→ About this exercise:
No pictures should appear in the copy; otherwise retype the entries exactly.

→ Data for analysis:

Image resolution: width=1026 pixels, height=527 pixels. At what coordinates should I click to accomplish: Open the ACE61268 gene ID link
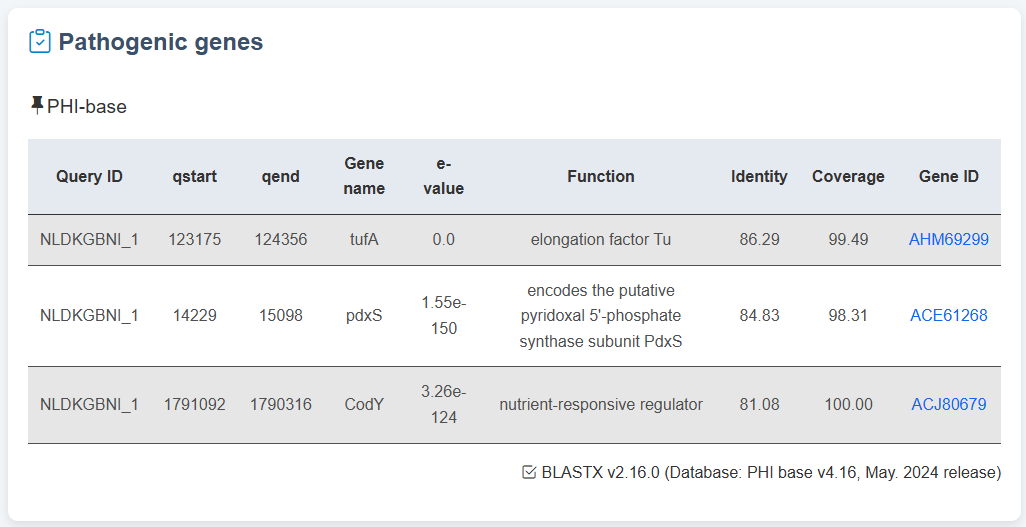[x=948, y=316]
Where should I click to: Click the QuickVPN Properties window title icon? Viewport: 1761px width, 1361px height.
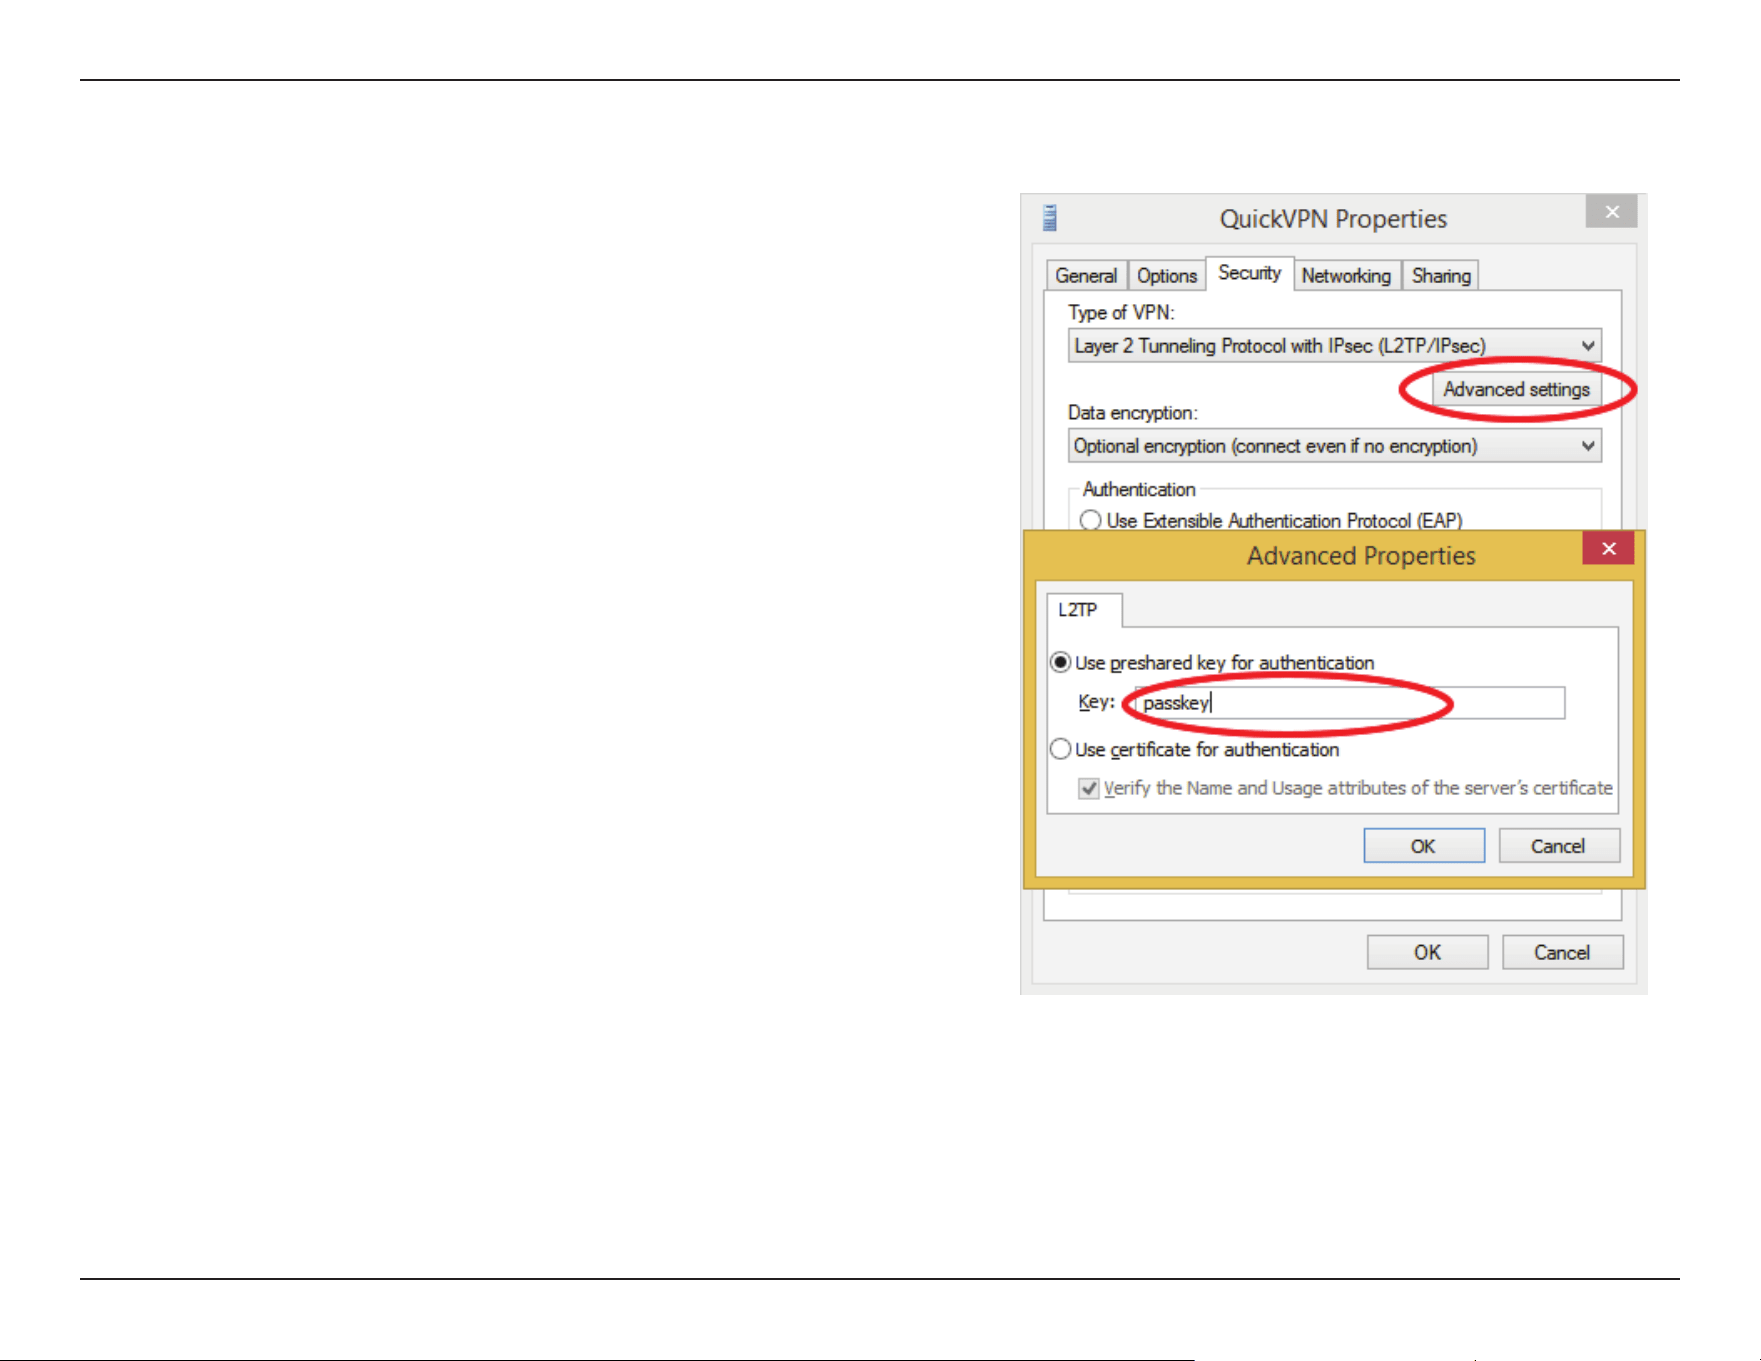[1049, 217]
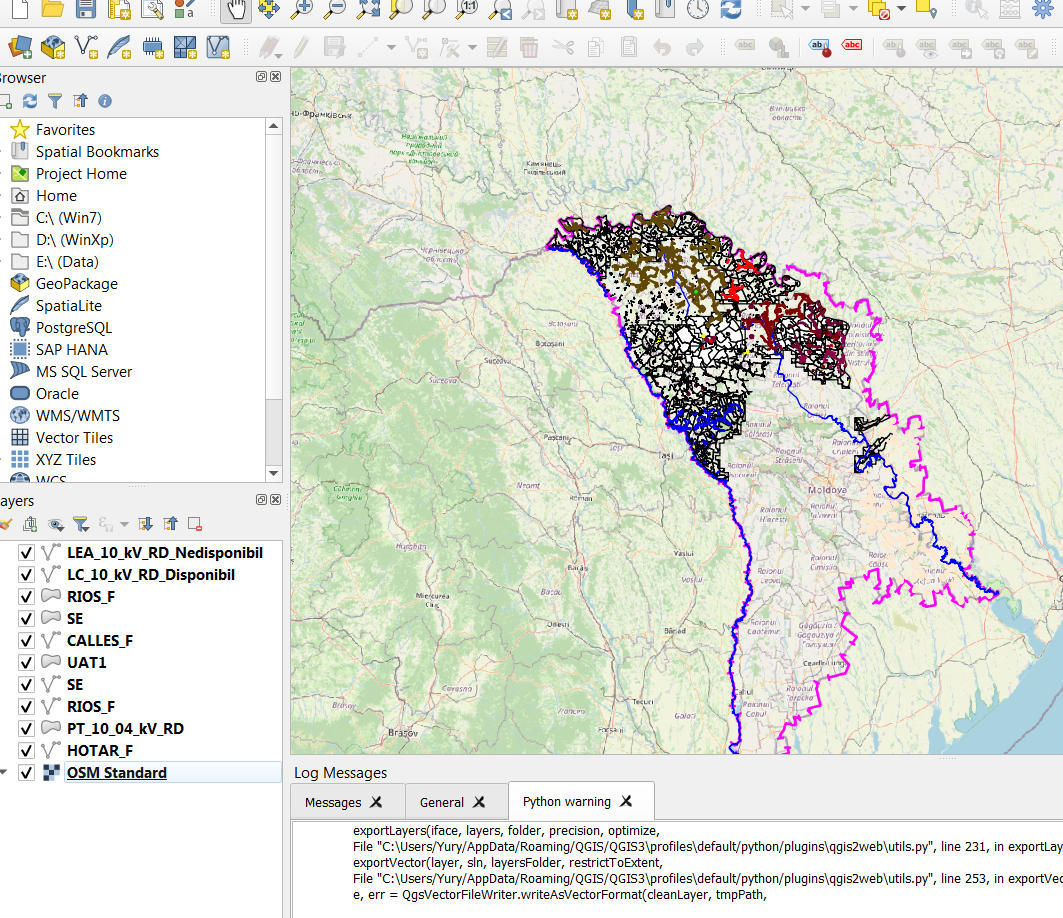Click the Refresh map canvas icon
1063x918 pixels.
coord(731,9)
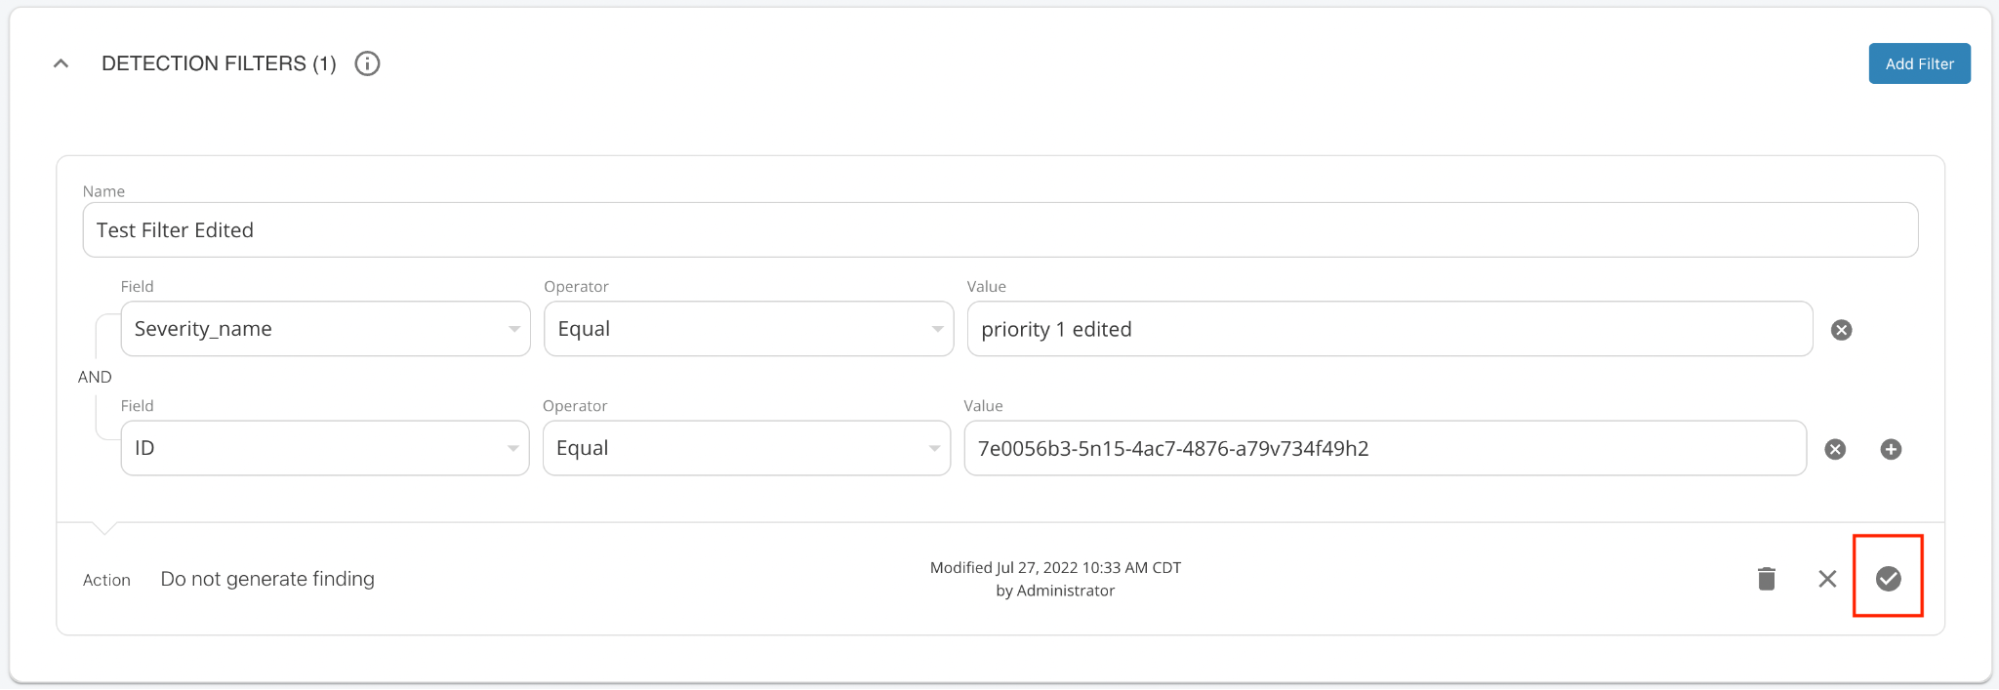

→ Task output:
Image resolution: width=1026 pixels, height=527 pixels. At what coordinates should I click to accomplish: Open the ACE61268 gene ID link
[x=948, y=316]
Where should I click to: Click the QuickVPN Properties window title icon? Viewport: 1761px width, 1361px height.
[1049, 217]
Click the Refresh map canvas icon
1063x918 pixels.
coord(731,9)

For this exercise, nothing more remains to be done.